Sexual assault can happen to anyone at any time; however, there are some basic ways to help create a safer environment.
Safety when Partying
- Go with a group. Arrive together and leave together, and make sure no one is left behind.
- Check in with each other so you or your friends do not get stuck alone with someone unfamiliar.
- Create a secret signal among your friends to let them know you are ready to leave, or that you are uncomfortable in the setting, so they can come assist you.
- Before you get to the party, designate a meeting spot in case your group gets separated. Make sure this spot has good lighting and is in a safe area.
- If someone you do not know wants to take you somewhere alone, tell her or him that you would rather stay with your group.
Safety in Practice
- Keep an eye on your drink, and help your friends watch theirs. Only accept drinks from someone you know and trust. Whenever possible, buy yourself or a friend a bottled drink because they are more difficult to tamper with.
- Always know the way back home and keep your ears clear of headphones and your hands free of packages or bags.
- Have the items you need for a safe night with you. This can be a fully charged cell phone, emergency phone numbers, cab money, or pepper spray.
- Don't take shortcuts through potentially dangerous areas. Even if the safest way home is longer, take that route.
- Report suspicious behavior, even if you are not being directly threatened.
- You are more likely to be sexually assaulted by someone you know. Communicate clearly about how you feel and what you want in a sexual situation. Listen to your partner. Do not rely on body language–stop, ask, and clarify what your partner wants.

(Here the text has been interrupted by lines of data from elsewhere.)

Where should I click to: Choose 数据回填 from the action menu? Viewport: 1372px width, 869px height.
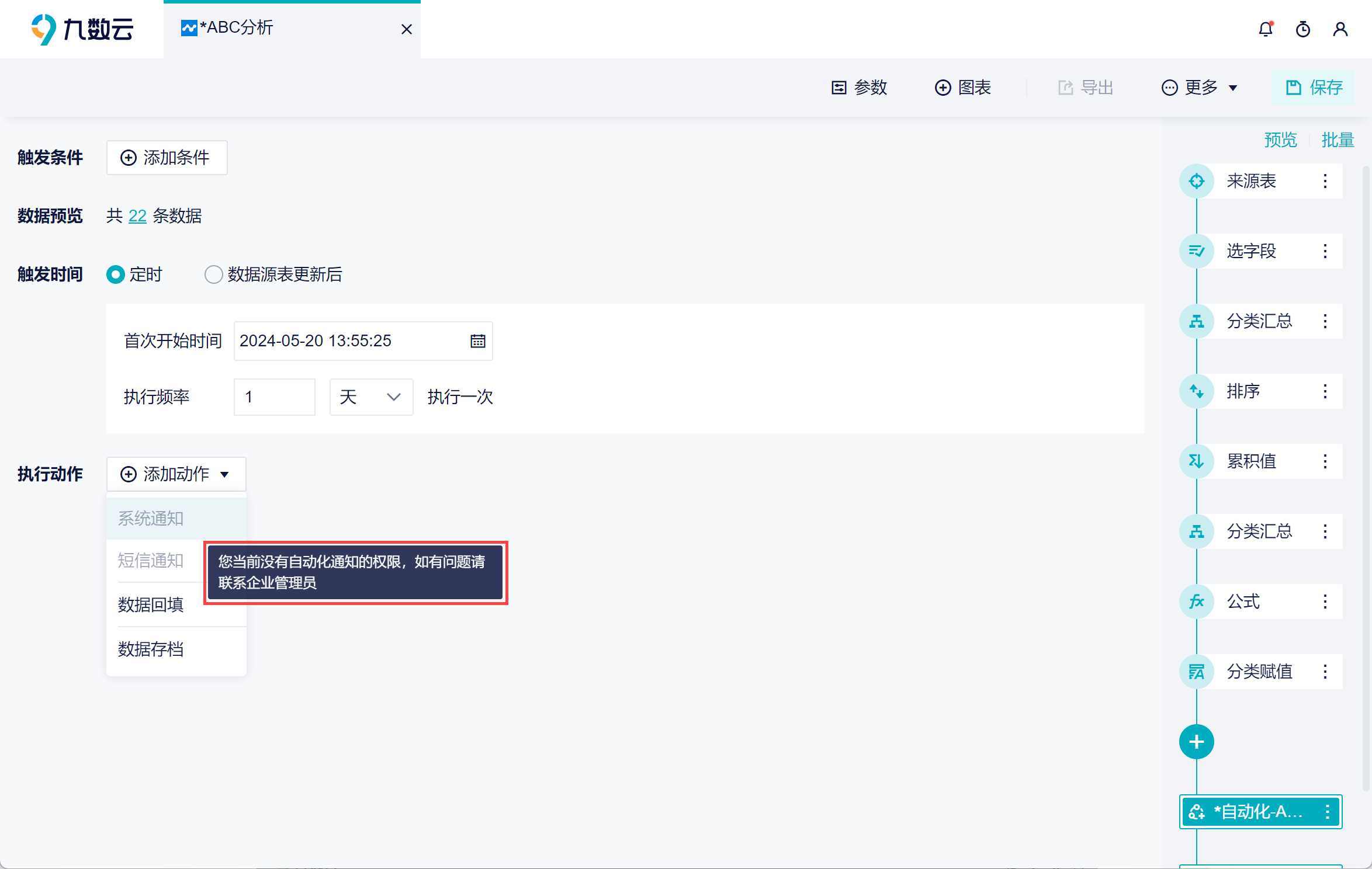pos(151,605)

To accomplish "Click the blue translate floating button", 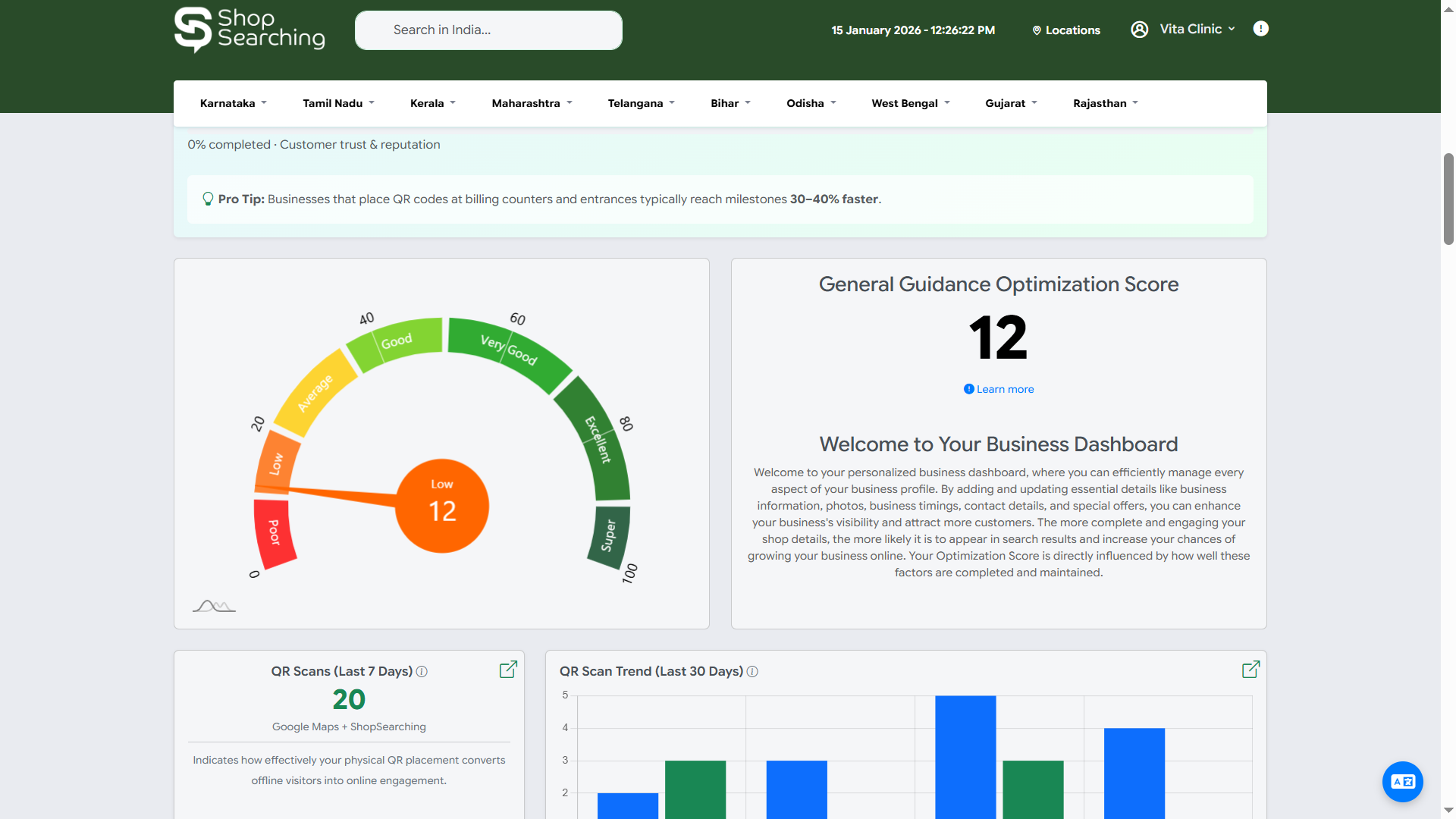I will 1402,782.
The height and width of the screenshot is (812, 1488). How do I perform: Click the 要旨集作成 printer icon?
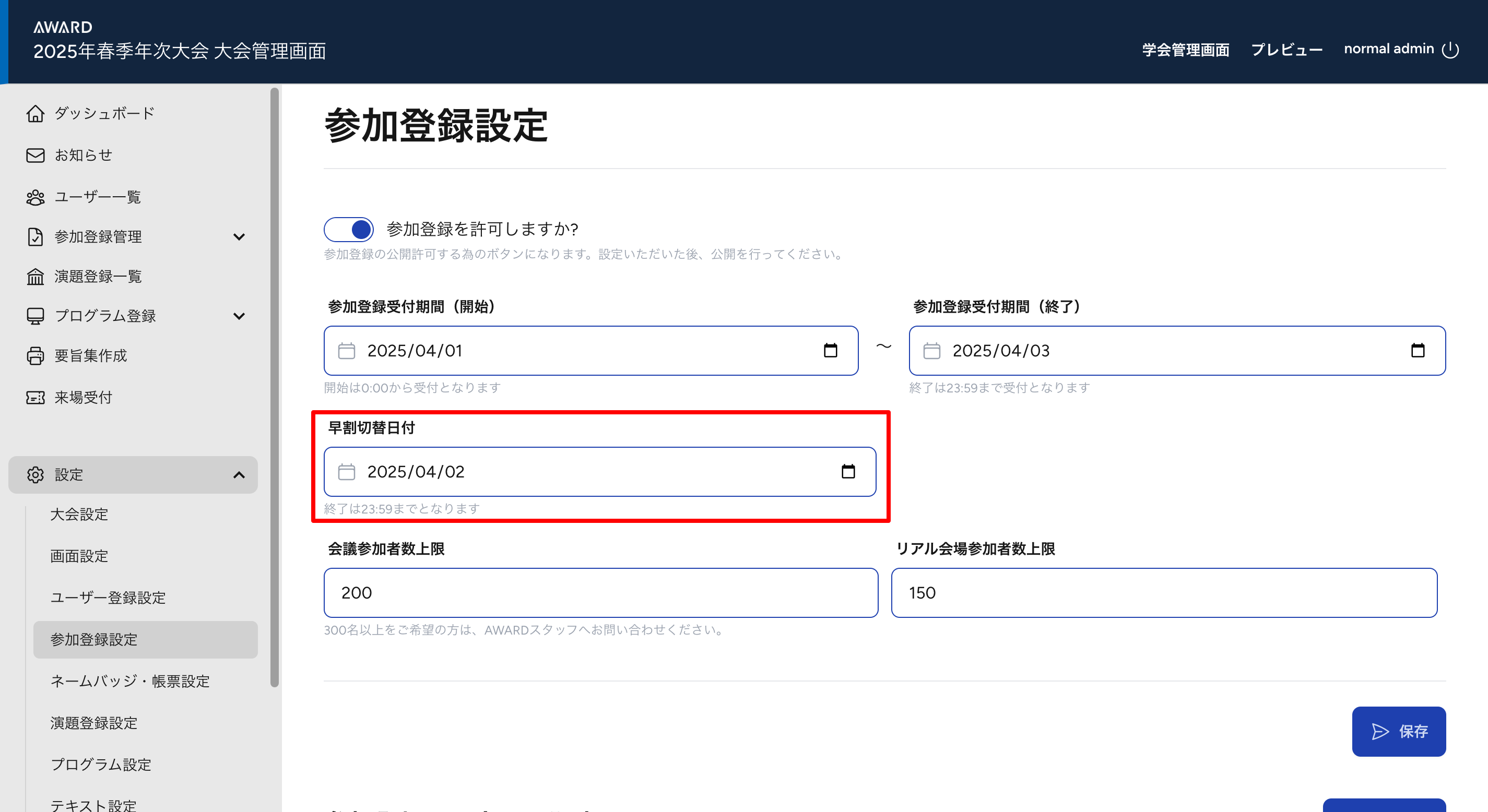coord(35,356)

- Remember that "no" means "no" and that submission is not a "yes." People are not able to consent if under the influence of alcohol, or other drugs.
- Remember that a prior sexual encounter with someone does not automatically give permission for future sexual interactions with that person.
- Take care of yourself. It is not an effective strategy to assume that someone else is going to protect you.
- Remember to look out for each other.
- Victims are NEVER to blame for their assault.